## Given data
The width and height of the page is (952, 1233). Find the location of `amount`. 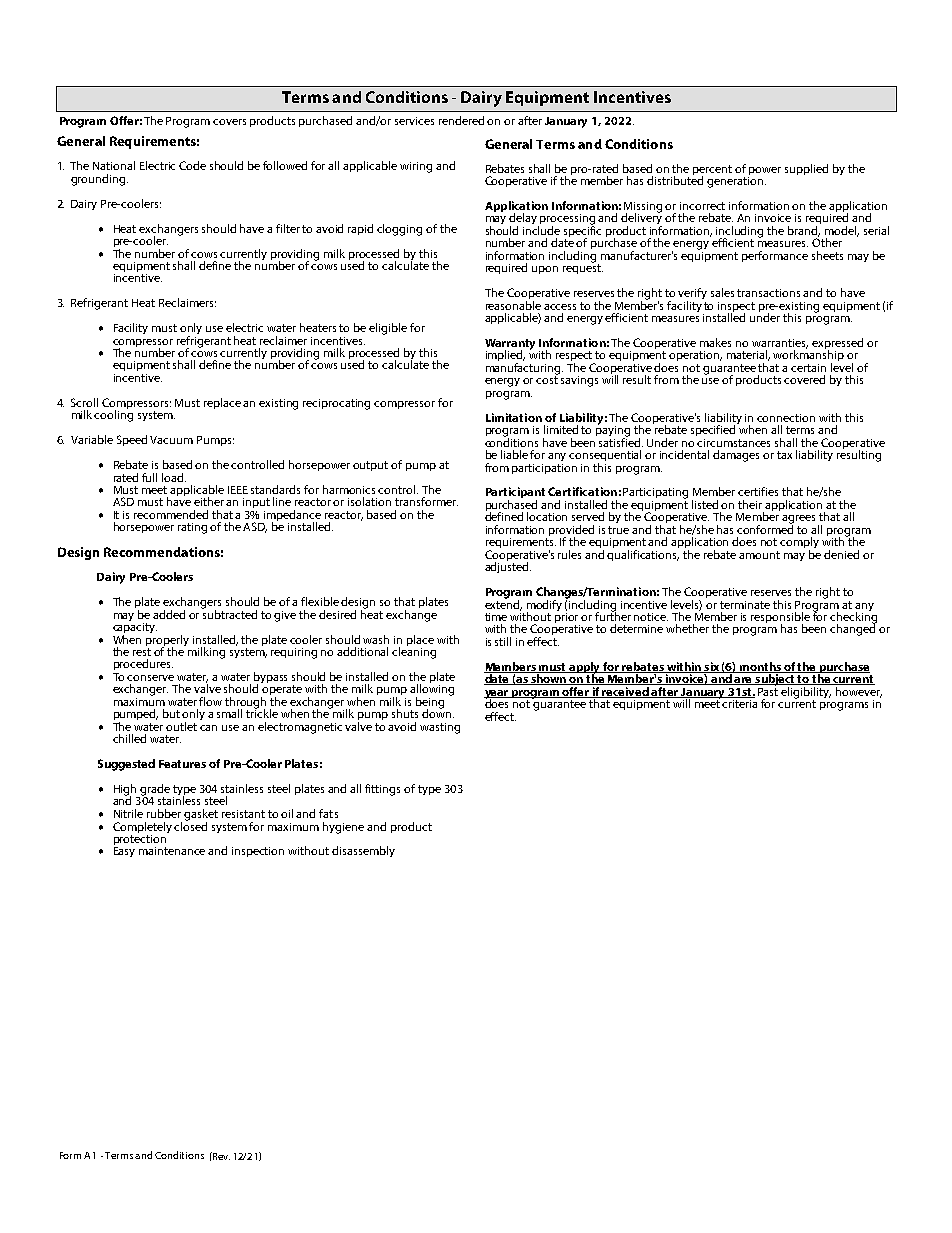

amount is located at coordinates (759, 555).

...

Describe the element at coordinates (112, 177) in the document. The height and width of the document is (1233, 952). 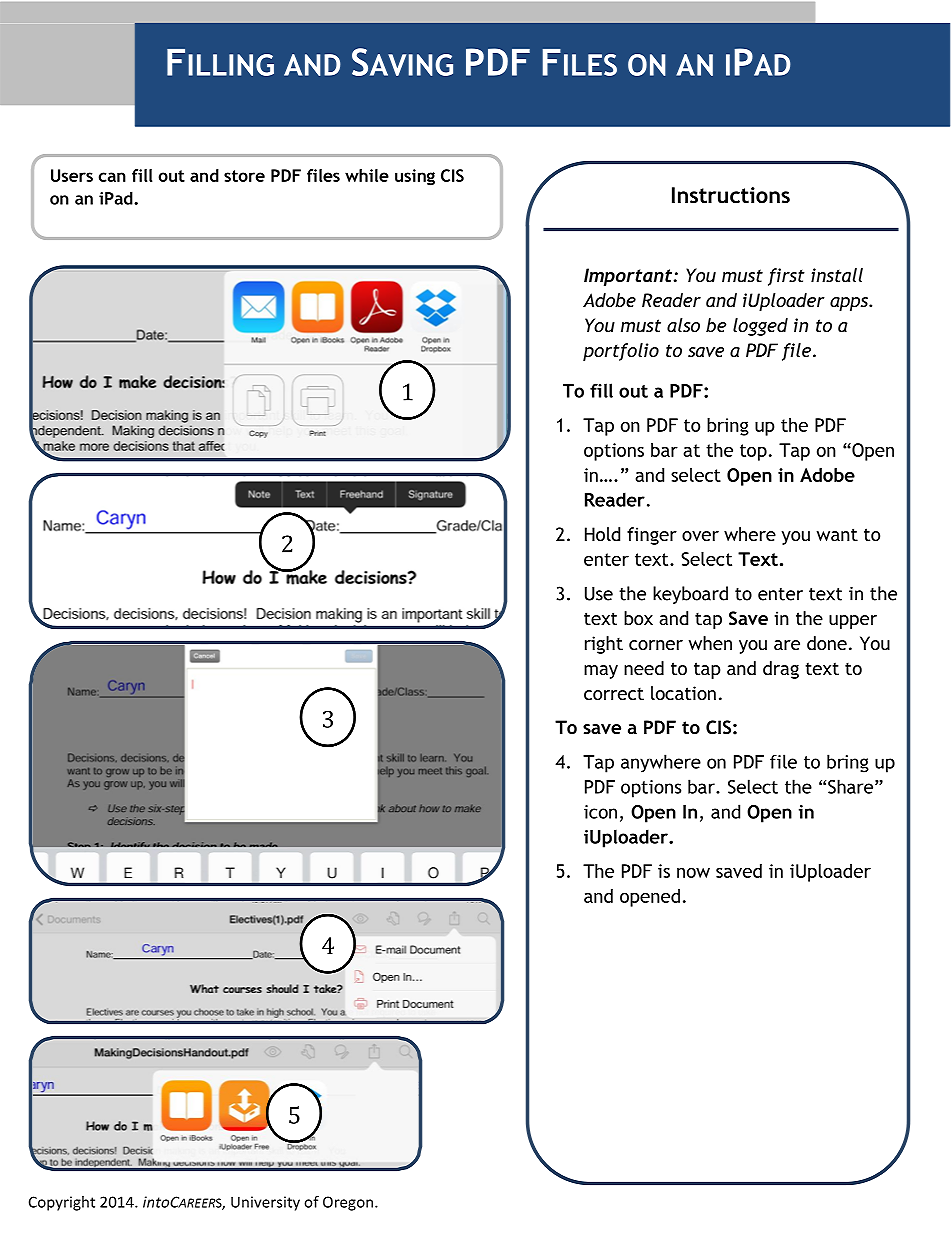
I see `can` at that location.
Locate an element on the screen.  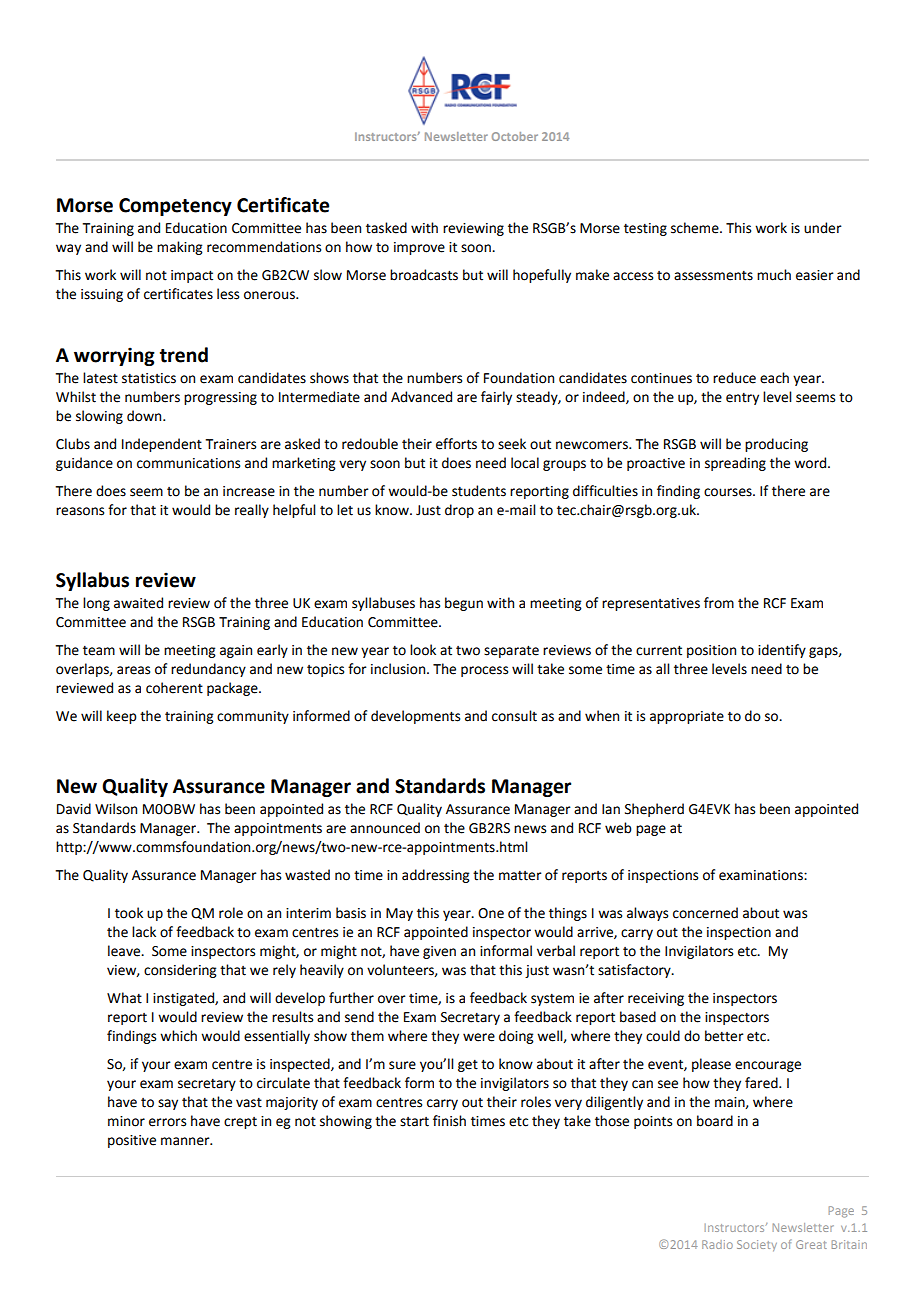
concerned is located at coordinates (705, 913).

## Exercise aim
Reproduce the lines of the listing above from the line containing "The width and" through the line containing "amount is located at coordinates (759, 555).", inclusive, leaving out the pictures.

## Written answer
The width and height of the page is (952, 1233). Find the location of `amount`. 

amount is located at coordinates (759, 555).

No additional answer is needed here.